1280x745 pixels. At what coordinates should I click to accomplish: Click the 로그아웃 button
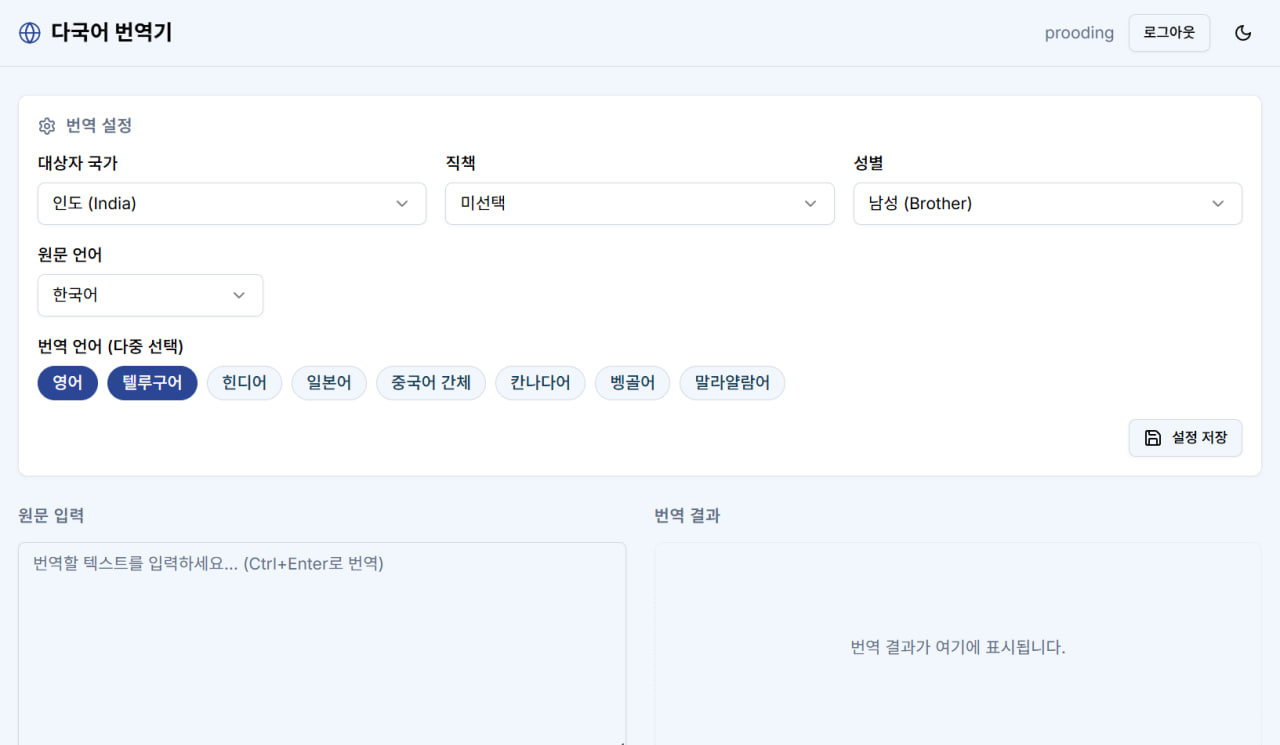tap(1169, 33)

--

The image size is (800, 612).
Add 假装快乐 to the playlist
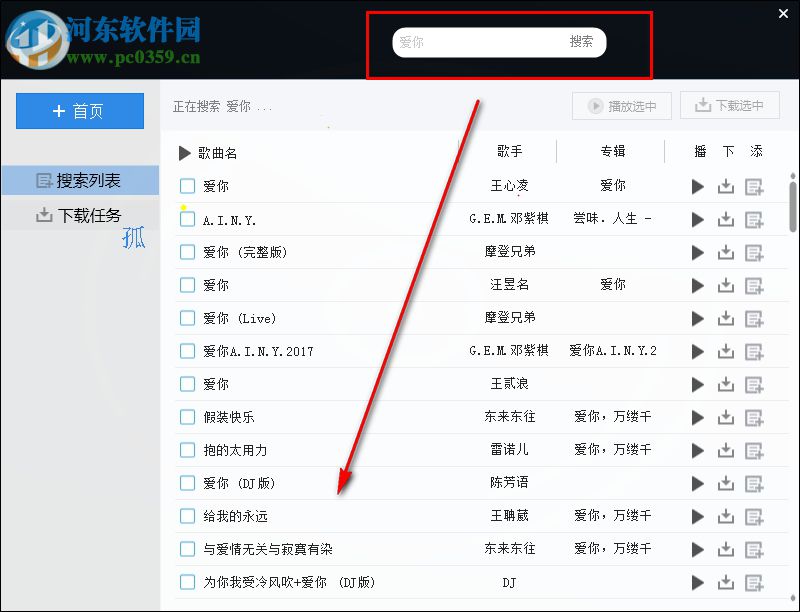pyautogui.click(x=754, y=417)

• [TASK DIRECTIONS]: Return the material from the line containing "1280x745 pixels. At" through the line containing "tap(1169, 33)" exactly as it appears, with both of those lines included. Omit the pictures.

• [THE RESPONSE]:
1280x745 pixels. At what coordinates should I click to accomplish: Click the 로그아웃 button
tap(1169, 33)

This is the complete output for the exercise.